Two types of comparing categories are provided:
Usage
agree_tab(
data,
cols,
coders,
ids = NULL,
category = NULL,
method = "reliability",
labels = TRUE,
clean = TRUE,
...
)
Arguments
- data
A tibble containing item measures, coders and case IDs.
- cols
A tidy selection of item variables (e.g. starts_with...) with ratings.
- coders
The column holding coders or methods to compare.
- ids
The column with case IDs.
- category
For classification performance indicators, if no category is provided, macro statistics are returned (along with the number of categories in the output). Provide a category to get the statistics for this category only. If values are boolean (TRUE / FALSE) and no category is provided, the category is always assumed to be "TRUE".
- method
The output metrics, one of
reliability
orclassification
. You can abbreviate it, e.g.reli
orclass
.- labels
If TRUE (default) extracts labels from the attributes, see codebook.
- clean
Prepare data by data_clean.
- ...
Placeholder to allow calling the method with unused parameters from report_counts.
Value
A volker tibble with one row for each item. The item name is returned in the first column. For the reliability method, the following columns are returned:
n: Number of cases (each case id is only counted once).
Coders: Number of coders.
Categories: Number of categories.
Holsti: Percent agreement (same as accuracy).

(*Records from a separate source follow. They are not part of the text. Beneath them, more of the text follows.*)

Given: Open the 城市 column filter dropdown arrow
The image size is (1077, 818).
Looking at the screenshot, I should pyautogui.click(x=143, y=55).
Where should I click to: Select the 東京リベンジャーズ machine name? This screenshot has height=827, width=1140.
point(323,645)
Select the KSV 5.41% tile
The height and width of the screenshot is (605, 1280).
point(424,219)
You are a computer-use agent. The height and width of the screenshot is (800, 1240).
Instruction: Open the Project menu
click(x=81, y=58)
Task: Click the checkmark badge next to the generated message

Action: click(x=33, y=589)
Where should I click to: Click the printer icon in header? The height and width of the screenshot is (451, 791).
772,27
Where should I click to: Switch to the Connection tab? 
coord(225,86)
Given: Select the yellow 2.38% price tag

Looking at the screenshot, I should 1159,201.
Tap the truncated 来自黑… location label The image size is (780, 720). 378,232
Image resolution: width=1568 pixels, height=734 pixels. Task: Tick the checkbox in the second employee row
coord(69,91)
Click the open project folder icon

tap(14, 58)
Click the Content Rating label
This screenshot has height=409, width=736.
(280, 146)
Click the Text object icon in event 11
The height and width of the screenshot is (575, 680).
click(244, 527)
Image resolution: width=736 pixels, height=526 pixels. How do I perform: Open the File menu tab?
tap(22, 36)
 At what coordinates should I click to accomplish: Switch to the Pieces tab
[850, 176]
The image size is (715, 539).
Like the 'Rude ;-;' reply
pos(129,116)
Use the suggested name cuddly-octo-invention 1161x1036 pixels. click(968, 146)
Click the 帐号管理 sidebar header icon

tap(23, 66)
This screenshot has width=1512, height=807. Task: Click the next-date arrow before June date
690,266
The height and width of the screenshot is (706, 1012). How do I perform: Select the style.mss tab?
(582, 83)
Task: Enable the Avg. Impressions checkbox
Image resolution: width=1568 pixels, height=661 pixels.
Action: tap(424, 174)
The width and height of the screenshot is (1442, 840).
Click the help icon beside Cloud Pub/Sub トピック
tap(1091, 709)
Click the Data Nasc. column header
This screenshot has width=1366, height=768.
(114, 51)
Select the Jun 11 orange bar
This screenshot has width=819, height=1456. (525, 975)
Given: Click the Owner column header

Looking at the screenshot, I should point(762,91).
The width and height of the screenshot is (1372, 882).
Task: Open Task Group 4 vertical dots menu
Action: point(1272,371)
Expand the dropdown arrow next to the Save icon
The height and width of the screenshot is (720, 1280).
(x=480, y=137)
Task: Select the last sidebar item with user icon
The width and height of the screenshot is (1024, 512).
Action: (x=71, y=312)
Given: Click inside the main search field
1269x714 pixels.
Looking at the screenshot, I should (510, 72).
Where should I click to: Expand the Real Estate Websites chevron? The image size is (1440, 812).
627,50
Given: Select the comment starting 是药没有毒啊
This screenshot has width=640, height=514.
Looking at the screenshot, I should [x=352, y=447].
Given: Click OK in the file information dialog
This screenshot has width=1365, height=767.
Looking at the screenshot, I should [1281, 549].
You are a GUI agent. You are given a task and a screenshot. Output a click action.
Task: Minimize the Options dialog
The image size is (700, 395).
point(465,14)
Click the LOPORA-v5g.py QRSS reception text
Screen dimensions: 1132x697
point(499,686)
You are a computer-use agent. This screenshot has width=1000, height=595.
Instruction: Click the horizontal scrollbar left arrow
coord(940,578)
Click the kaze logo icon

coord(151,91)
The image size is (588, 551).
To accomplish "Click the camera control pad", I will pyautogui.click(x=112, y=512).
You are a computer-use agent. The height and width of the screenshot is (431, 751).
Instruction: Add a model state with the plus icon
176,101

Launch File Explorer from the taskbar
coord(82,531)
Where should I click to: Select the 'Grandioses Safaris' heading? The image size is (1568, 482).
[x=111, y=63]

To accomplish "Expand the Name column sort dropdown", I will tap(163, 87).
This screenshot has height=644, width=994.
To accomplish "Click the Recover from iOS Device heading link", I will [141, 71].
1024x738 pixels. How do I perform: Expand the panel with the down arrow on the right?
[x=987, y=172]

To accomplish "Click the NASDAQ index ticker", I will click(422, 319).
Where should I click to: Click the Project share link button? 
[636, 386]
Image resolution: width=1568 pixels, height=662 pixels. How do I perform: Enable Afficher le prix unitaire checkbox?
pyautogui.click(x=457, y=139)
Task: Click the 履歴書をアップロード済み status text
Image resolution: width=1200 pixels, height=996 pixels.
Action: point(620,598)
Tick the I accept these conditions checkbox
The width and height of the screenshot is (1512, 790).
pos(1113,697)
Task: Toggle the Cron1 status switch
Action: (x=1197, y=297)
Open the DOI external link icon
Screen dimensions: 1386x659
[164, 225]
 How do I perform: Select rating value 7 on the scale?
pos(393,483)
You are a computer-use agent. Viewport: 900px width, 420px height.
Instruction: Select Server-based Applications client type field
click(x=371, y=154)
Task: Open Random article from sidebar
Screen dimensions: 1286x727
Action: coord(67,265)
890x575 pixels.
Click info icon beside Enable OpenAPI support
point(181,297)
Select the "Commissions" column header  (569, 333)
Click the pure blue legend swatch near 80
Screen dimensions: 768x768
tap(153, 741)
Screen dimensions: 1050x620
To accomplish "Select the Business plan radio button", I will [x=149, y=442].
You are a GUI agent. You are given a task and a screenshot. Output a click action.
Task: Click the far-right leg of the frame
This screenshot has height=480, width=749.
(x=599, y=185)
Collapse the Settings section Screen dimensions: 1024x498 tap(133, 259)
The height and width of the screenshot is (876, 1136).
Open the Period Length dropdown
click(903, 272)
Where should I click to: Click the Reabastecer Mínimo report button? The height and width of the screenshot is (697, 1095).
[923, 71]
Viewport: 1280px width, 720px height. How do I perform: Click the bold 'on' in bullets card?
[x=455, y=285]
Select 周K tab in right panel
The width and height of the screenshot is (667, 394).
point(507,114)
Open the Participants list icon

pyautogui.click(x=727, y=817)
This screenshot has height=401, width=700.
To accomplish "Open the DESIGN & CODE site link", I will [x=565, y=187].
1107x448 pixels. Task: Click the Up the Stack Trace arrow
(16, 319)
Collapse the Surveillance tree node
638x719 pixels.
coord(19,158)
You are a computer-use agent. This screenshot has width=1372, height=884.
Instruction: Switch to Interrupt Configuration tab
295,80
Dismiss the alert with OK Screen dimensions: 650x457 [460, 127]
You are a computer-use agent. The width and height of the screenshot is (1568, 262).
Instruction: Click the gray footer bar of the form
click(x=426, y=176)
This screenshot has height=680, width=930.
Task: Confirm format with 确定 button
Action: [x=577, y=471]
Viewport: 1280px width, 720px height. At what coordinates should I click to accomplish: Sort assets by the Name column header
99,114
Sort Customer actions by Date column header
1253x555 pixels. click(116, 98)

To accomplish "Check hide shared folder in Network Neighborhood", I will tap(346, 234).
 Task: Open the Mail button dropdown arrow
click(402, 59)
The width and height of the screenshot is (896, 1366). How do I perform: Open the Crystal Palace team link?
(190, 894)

Krippendorff' Alpha: Chance-corrected reliability score.
Kappa: Depending on the number of coders either Cohen's Kappa (two coders) or Fleiss' Kappa (more coders).
Gwet's AC1: Gwet's agreement coefficient.
For the classification method, the following columns are returned:
n: Number of cases (each case id is only counted once)
Categories: Number of categories
Accuracy: Share of correct classifications.
Precision: Share of true cases in all detected true cases.
Recall: Share of true cases detected from all true cases.
F1: Harmonic mean of precision and recall.
Details
Reliability: Compare codings of two or more raters in content analysis. Common reliability measures are percent agreement (also known as Holsti), Fleiss' or Cohen's Kappa, Krippendorff's Alpha and Gwets AC.
Classification: Compare true and predicted categories from classification methods. Common performance metrics include accuracy, precision, recall and F1.
Examples
library(dplyr)
#>
#> Attaching package: ‘dplyr’
#> The following objects are masked from ‘package:stats’:
#>
#> filter, lag
#> The following objects are masked from ‘package:base’:
#>
#> intersect, setdiff, setequal, union
library(volker)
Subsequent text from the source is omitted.